Control centers in the Pons:

  • Pons moderates the rhythm (to increase or decrease rhythm) of breathing.
  • It helps in easy smooth transition between inspiration & expiration (between phases of breathing). It has 2 centers;

1. Apneustic center:

  • It helps in process of inspiration.
  • It helps stimulate medulla (both DRG and VRG) to keep stimulating inspiratory muscles.
  • Over stimulation from the apneustic center results in apneustic breathing which is characterized by long gasping inspirations interrupted by occasional expirations.

2. Pneumotaxic center:

  • It inhibits inspiration.
  • It sends inhibitory signals to the inspiratory centers of the medulla and limits the inspiratory volume and rate (duration), so that the lungs are not over exerted (shortness of breathing).

Respiratory rate:

  • A person’s respiratory rate is the number of breaths taken per minute which is also known as a breathing rate.
  • The normal respiration rate for an adult at rest is 12 to 20 breaths per minute.
  • A respiration rate under 12 or over 25 breaths per minute while resting is considered abnormal.

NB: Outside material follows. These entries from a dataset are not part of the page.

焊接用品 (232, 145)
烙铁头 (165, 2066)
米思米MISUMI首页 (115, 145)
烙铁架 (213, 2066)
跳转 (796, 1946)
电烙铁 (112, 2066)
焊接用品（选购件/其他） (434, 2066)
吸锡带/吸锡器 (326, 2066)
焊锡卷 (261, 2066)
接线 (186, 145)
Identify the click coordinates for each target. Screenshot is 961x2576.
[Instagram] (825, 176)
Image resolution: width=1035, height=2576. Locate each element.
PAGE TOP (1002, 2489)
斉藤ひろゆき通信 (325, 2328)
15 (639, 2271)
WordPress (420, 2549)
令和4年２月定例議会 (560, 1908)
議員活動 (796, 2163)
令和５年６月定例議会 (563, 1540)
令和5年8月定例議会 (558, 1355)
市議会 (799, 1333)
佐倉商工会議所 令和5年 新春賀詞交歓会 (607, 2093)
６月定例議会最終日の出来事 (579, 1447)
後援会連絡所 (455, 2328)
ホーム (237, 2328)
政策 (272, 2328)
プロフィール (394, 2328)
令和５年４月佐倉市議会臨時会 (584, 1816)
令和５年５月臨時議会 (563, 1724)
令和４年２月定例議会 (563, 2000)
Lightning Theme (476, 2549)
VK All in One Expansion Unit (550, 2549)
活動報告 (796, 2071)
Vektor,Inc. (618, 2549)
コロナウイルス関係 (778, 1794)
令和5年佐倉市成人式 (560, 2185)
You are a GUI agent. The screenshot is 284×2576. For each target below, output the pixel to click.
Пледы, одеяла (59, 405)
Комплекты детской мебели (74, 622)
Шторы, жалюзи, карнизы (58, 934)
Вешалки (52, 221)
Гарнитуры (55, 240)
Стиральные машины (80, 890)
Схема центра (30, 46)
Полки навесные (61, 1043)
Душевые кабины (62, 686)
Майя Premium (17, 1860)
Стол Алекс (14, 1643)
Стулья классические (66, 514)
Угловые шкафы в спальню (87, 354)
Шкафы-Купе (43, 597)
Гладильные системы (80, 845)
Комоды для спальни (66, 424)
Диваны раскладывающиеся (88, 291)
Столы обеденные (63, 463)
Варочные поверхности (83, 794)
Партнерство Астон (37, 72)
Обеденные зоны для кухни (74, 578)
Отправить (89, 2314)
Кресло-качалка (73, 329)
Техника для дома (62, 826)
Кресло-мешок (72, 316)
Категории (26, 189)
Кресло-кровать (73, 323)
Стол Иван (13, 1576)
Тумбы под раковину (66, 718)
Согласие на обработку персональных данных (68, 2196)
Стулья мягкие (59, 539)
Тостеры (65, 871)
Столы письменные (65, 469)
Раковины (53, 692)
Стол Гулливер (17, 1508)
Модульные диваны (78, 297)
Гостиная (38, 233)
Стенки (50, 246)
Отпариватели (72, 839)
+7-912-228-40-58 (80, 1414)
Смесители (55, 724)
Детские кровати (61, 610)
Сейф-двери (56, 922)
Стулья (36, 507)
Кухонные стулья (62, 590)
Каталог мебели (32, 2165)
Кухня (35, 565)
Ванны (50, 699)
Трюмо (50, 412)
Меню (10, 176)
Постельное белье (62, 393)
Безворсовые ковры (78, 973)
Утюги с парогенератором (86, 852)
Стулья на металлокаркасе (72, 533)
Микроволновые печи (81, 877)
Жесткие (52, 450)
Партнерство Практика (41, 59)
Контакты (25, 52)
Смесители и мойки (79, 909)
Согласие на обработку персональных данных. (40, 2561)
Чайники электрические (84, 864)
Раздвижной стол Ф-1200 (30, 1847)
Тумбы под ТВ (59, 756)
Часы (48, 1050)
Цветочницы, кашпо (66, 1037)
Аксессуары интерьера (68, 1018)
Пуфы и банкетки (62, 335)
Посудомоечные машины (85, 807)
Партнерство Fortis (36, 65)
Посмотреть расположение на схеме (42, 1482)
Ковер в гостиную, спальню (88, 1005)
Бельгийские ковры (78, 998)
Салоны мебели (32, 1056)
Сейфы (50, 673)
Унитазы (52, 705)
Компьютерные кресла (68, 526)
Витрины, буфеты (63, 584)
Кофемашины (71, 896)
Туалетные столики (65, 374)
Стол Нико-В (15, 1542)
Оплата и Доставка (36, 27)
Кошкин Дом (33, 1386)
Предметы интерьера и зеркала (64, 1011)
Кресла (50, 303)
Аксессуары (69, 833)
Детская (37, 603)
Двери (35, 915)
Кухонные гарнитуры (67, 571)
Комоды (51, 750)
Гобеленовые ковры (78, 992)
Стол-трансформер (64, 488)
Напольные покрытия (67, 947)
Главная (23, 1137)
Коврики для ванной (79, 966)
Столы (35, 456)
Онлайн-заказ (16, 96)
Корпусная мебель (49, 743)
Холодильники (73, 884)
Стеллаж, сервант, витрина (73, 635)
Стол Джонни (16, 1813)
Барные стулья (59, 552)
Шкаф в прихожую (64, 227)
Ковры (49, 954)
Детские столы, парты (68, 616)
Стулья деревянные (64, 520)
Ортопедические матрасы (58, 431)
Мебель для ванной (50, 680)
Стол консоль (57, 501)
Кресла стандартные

Regulation of respiratory rate:

1. By Peripheral Chemoreceptors:

  • They are located in the carotid and aortic bodies and they notice any chemical changes in blood, oxygen, carbon dioxide, pH, and react accordingly.
  • They send the impulses to the medulla to increase the RR and correct the abnormalities and also maintain normal homeostasis.

2. By Central chemoreceptors:

  • They are present in medulla are highly sensitive to high level of carbon dioxide.
  • Carbon dioxide crosses the blood brain barrier (BBB) which results in acidosis and finally detected by chemoreceptors.
  • This will lead to increased RR to correct the high level of Carbon dioxide and acidosis i.e. increased ventilation.

3. Higher centers regulating Respiratory rate (RR):

  • Cerebral cortex: It has a role in voluntary breathing.
  • Limbic system (emotional brain): During excitement and fear, we breathe faster. This is because limbic system stimulates respiratory centers to work at higher rate.
  • Hypothalamus: During fever RR increases.